Leo estos días al escritor libanés Amin Maalouf. Escribe en “Orígenes”, uno de los libros que más me ha ayudado a entender su país, esto:

“No me gusta la palabra raíces, y menos aún me gusta la imagen. Las raíces se entierran en el suelo, se retuercen entre el barro, prosperan en las tinieblas, tienen al árbol cautivo desde que nace y lo nutren a cambio de un chantaje: “Si te liberas, te mueres”. A los árboles no les queda más remedio que resignarse, necesitan tener raíces; los hombres no. Respiramos la luz, codiciamos el cielo y cuando nos hundimos en la tierra es para pudrirnos. Lo único que nos importa son los caminos. Ellos nos llevan: de la pobreza a la riqueza, o a otra pobreza; de la servidumbre a la libertad, o a la muerte violenta. Nos prometen, nos transportan, nos impulsan, y luego, nos abandonan. Y entonces nos morimos, igual que nacimos, a la vera de un camino que no habíamos escogido.”

 

No tengo, pues, el menor interés en vivir como supuestamente debería vivir un gallego. Tampoco en cómo debería hacerlo un madrileño o un parisino. Me da absolutamente igual.

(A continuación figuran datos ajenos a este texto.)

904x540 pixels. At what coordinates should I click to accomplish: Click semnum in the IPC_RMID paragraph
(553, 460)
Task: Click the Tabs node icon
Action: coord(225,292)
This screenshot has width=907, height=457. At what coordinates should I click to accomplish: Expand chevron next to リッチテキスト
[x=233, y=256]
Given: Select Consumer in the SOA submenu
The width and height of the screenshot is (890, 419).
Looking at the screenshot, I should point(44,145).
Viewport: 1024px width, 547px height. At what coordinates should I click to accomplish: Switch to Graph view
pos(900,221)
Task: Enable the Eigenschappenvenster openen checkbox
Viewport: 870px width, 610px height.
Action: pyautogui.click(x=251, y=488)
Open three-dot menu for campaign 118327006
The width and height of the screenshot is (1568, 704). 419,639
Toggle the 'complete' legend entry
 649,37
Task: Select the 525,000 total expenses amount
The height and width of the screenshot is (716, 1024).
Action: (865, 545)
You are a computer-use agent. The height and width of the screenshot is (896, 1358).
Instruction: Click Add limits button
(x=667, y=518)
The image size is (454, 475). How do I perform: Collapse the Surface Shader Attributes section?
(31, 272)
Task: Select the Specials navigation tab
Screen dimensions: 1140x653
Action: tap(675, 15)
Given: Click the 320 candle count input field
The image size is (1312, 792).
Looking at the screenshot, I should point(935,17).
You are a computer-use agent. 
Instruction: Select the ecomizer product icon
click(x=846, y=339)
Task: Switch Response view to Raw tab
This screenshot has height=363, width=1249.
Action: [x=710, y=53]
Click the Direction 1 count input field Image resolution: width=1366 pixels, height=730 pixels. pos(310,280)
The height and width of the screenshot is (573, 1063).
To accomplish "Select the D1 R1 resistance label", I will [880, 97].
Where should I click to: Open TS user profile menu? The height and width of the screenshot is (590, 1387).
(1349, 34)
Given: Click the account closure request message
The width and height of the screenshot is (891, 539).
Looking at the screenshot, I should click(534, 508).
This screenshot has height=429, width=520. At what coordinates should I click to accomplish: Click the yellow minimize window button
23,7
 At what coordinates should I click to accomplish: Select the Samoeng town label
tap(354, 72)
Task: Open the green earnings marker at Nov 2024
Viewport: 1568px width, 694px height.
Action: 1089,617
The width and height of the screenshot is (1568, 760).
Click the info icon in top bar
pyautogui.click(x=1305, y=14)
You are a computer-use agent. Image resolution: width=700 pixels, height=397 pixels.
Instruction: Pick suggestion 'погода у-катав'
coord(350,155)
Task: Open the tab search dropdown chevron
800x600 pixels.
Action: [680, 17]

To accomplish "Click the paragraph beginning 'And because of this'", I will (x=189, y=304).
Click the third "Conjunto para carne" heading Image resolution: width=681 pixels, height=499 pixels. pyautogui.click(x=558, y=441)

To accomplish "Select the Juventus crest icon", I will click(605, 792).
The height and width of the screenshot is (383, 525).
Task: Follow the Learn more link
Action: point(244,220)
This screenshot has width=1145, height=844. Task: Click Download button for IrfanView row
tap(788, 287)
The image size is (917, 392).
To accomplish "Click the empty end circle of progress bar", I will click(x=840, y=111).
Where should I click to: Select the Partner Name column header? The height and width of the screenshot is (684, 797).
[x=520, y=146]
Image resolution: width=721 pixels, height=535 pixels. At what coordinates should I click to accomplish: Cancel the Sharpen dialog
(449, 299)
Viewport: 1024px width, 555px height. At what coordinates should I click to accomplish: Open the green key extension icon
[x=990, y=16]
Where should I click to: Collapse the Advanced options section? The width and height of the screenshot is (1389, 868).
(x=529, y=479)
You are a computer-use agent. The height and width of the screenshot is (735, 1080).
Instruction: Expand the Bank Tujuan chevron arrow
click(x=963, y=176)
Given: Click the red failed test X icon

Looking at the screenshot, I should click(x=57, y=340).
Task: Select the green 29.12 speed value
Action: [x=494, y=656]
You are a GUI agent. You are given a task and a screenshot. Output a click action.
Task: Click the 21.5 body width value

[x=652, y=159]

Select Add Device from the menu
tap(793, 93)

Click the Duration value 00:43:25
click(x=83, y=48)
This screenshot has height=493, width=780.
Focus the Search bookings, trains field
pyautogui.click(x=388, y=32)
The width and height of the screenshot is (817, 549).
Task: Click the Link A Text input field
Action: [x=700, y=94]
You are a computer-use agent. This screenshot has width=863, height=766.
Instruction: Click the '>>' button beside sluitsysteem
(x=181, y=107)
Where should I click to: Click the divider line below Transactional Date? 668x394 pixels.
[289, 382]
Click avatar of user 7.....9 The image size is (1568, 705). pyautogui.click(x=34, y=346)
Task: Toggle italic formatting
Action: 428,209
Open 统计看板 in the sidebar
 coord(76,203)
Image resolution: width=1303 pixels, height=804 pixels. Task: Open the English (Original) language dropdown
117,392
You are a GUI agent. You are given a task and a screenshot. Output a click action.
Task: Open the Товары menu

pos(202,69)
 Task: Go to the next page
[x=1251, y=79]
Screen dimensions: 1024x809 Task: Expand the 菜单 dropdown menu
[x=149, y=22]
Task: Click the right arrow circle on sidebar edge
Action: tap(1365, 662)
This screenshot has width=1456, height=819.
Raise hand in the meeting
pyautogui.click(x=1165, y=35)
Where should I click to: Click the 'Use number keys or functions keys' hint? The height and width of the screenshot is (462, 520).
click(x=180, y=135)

Sé de dónde vengo, se cuáles son mis orígenes pero mil veces más importantes me parecen todas las encrucijadas ante las que he dudado, todos los pasos que ignoraba adonde conducían, los anhelos silenciosos de cada atardecer, el desencanto posándose como un manto de hojas sobre mis hombros, la luz, el dolor atravesándome como un río caudaloso entre montañas, la alegría por existir…Mil veces más decisivas han sido las personas con las que he compartido la vida, la gente que me ha hecho aprender, los libros que han empujado mi imaginación hacia límites insospechados.  Le debo algo a cada ciudad en la que he vivido, a un color del cielo diferente, a todo lo que debía ser desechado, a una melodía sorprendente, a una página que nombraba aquello para lo que yo no tenía palabras. Soy todo lo que debía ser superado, todo lo que renacía, todo lo que se erosionaba y ofrecía un nuevo e imperceptible perfil.

 

Como Maalouf no quiero en absoluto ser un árbol amarrado a la tierra .Prefiero irme con el viento a otra parte.